__What is being asked__. Each entry below is to be transcribed exactly.

__Records for this task__.
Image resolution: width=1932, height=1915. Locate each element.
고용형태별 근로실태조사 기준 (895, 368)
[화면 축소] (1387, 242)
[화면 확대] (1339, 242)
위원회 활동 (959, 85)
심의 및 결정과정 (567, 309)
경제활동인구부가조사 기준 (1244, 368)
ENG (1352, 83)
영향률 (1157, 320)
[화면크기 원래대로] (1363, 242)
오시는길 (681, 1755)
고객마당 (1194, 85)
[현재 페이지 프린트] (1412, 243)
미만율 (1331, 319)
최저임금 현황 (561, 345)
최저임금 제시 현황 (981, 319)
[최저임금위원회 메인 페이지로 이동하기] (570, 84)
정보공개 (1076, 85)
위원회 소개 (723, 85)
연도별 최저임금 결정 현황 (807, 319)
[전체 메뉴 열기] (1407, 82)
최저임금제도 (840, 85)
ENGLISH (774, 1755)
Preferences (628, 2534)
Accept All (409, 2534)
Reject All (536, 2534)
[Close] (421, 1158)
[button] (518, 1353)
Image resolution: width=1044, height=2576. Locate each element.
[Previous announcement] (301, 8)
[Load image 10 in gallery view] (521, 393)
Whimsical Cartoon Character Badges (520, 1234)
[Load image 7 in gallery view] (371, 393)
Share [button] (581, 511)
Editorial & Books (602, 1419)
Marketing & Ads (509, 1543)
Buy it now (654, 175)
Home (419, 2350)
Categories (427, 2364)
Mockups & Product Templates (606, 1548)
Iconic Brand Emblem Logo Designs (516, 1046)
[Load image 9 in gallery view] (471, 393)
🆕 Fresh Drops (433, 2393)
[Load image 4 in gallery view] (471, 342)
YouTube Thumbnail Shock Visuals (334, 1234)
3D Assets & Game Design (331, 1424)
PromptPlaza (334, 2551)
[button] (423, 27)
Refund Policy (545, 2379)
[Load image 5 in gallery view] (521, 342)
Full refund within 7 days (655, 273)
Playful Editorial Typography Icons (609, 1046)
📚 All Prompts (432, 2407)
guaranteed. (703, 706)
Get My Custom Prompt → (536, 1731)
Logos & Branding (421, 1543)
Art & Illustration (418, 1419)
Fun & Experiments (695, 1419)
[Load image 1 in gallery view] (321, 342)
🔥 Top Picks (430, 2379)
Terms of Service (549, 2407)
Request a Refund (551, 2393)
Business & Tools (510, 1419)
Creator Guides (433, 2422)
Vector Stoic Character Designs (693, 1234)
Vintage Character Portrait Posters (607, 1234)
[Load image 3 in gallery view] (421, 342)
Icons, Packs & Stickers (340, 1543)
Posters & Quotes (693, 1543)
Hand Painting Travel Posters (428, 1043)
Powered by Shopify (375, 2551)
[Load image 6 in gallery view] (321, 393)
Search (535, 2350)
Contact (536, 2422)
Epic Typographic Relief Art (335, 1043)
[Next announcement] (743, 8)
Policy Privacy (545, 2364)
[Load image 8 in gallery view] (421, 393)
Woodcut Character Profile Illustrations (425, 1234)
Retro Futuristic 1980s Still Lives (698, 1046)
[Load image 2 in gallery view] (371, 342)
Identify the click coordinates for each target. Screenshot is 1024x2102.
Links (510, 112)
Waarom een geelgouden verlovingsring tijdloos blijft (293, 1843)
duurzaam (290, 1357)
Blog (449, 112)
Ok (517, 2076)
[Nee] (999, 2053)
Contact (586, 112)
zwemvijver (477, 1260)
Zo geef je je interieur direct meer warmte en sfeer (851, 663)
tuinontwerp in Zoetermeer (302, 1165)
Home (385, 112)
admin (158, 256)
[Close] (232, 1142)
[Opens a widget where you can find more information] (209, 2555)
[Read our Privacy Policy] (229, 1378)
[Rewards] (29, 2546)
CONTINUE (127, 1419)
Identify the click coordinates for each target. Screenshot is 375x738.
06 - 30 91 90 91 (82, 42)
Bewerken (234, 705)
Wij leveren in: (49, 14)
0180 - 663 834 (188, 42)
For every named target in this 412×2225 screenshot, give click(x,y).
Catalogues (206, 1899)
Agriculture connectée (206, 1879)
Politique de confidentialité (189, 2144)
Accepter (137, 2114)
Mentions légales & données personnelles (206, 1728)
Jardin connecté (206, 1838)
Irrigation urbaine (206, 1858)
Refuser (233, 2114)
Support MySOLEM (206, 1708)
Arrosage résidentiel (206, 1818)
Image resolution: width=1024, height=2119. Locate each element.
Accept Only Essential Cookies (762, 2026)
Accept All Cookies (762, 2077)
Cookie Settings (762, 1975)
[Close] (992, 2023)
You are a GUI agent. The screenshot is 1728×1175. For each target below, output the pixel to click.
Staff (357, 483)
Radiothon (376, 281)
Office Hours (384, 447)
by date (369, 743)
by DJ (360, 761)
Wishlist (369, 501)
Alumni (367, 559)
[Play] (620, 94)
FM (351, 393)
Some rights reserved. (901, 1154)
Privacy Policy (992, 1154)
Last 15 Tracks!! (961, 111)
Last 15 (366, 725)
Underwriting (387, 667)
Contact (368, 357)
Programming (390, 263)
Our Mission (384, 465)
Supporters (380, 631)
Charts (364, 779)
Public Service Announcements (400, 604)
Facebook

__Exercise output__.
Image resolution: width=1932, height=1915. Locate each element.
고용형태별 근로실태조사 기준 (895, 368)
[화면 축소] (1387, 242)
[화면 확대] (1339, 242)
위원회 활동 (959, 85)
심의 및 결정과정 (567, 309)
경제활동인구부가조사 기준 (1244, 368)
ENG (1352, 83)
영향률 (1157, 320)
[화면크기 원래대로] (1363, 242)
오시는길 (681, 1755)
고객마당 (1194, 85)
[현재 페이지 프린트] (1412, 243)
미만율 (1331, 319)
최저임금 현황 (561, 345)
최저임금 제시 현황 (981, 319)
[최저임금위원회 메인 페이지로 이동하기] (570, 84)
정보공개 (1076, 85)
위원회 소개 (723, 85)
연도별 최저임금 결정 현황 (807, 319)
[전체 메뉴 열기] (1407, 82)
최저임금제도 (840, 85)
ENGLISH (774, 1755)
Preferences (628, 2534)
Accept All (409, 2534)
Reject All (536, 2534)
[Close] (421, 1158)
[button] (518, 1353)
Image resolution: width=1044, height=2576. Locate each element.
[Previous announcement] (301, 8)
[Load image 10 in gallery view] (521, 393)
Whimsical Cartoon Character Badges (520, 1234)
[Load image 7 in gallery view] (371, 393)
Share [button] (581, 511)
Editorial & Books (602, 1419)
Marketing & Ads (509, 1543)
Buy it now (654, 175)
Home (419, 2350)
Categories (427, 2364)
Mockups & Product Templates (606, 1548)
Iconic Brand Emblem Logo Designs (516, 1046)
[Load image 9 in gallery view] (471, 393)
🆕 Fresh Drops (433, 2393)
[Load image 4 in gallery view] (471, 342)
YouTube Thumbnail Shock Visuals (334, 1234)
3D Assets & Game Design (331, 1424)
PromptPlaza (334, 2551)
[button] (423, 27)
Refund Policy (545, 2379)
[Load image 5 in gallery view] (521, 342)
Full refund within 7 days (655, 273)
Playful Editorial Typography Icons (609, 1046)
📚 All Prompts (432, 2407)
guaranteed. (703, 706)
Get My Custom Prompt → (536, 1731)
Logos & Branding (421, 1543)
Art & Illustration (418, 1419)
Fun & Experiments (695, 1419)
[Load image 1 in gallery view] (321, 342)
🔥 Top Picks (430, 2379)
Terms of Service (549, 2407)
Request a Refund (551, 2393)
Business & Tools (510, 1419)
Creator Guides (433, 2422)
Vector Stoic Character Designs (693, 1234)
Vintage Character Portrait Posters (607, 1234)
[Load image 3 in gallery view] (421, 342)
Icons, Packs & Stickers (340, 1543)
Posters & Quotes (693, 1543)
Hand Painting Travel Posters (428, 1043)
Powered by Shopify (375, 2551)
[Load image 6 in gallery view] (321, 393)
Search (535, 2350)
Contact (536, 2422)
Epic Typographic Relief Art (335, 1043)
[Next announcement] (743, 8)
Policy Privacy (545, 2364)
[Load image 8 in gallery view] (421, 393)
Woodcut Character Profile Illustrations (425, 1234)
Retro Futuristic 1980s Still Lives (698, 1046)
[Load image 2 in gallery view] (371, 342)
Identify the click coordinates for each target. Screenshot is 1024x2102.
Links (510, 112)
Waarom een geelgouden verlovingsring tijdloos blijft (293, 1843)
duurzaam (290, 1357)
Blog (449, 112)
Ok (517, 2076)
[Nee] (999, 2053)
Contact (586, 112)
zwemvijver (477, 1260)
Zo geef je je interieur direct meer warmte en sfeer (851, 663)
tuinontwerp in Zoetermeer (302, 1165)
Home (385, 112)
admin (158, 256)
[Close] (232, 1142)
[Opens a widget where you can find more information] (209, 2555)
[Read our Privacy Policy] (229, 1378)
[Rewards] (29, 2546)
CONTINUE (127, 1419)
Identify the click coordinates for each target. Screenshot is 375x738.
06 - 30 91 90 91 (82, 42)
Bewerken (234, 705)
Wij leveren in: (49, 14)
0180 - 663 834 (188, 42)
For every named target in this 412×2225 screenshot, give click(x,y).
Catalogues (206, 1899)
Agriculture connectée (206, 1879)
Politique de confidentialité (189, 2144)
Accepter (137, 2114)
Mentions légales & données personnelles (206, 1728)
Jardin connecté (206, 1838)
Irrigation urbaine (206, 1858)
Refuser (233, 2114)
Support MySOLEM (206, 1708)
Arrosage résidentiel (206, 1818)
Image resolution: width=1024, height=2119. Locate each element.
Accept Only Essential Cookies (762, 2026)
Accept All Cookies (762, 2077)
Cookie Settings (762, 1975)
[Close] (992, 2023)
You are a GUI agent. The screenshot is 1728×1175. For each target below, output the pixel to click.
Staff (357, 483)
Radiothon (376, 281)
Office Hours (384, 447)
by date (369, 743)
by DJ (360, 761)
Wishlist (369, 501)
Alumni (367, 559)
[Play] (620, 94)
FM (351, 393)
Some rights reserved. (901, 1154)
Privacy Policy (992, 1154)
Last 15 Tracks!! (961, 111)
Last 15 (366, 725)
Underwriting (387, 667)
Contact (368, 357)
Programming (390, 263)
Our Mission (384, 465)
Supporters (380, 631)
Charts (364, 779)
Public Service Announcements (400, 604)
Facebook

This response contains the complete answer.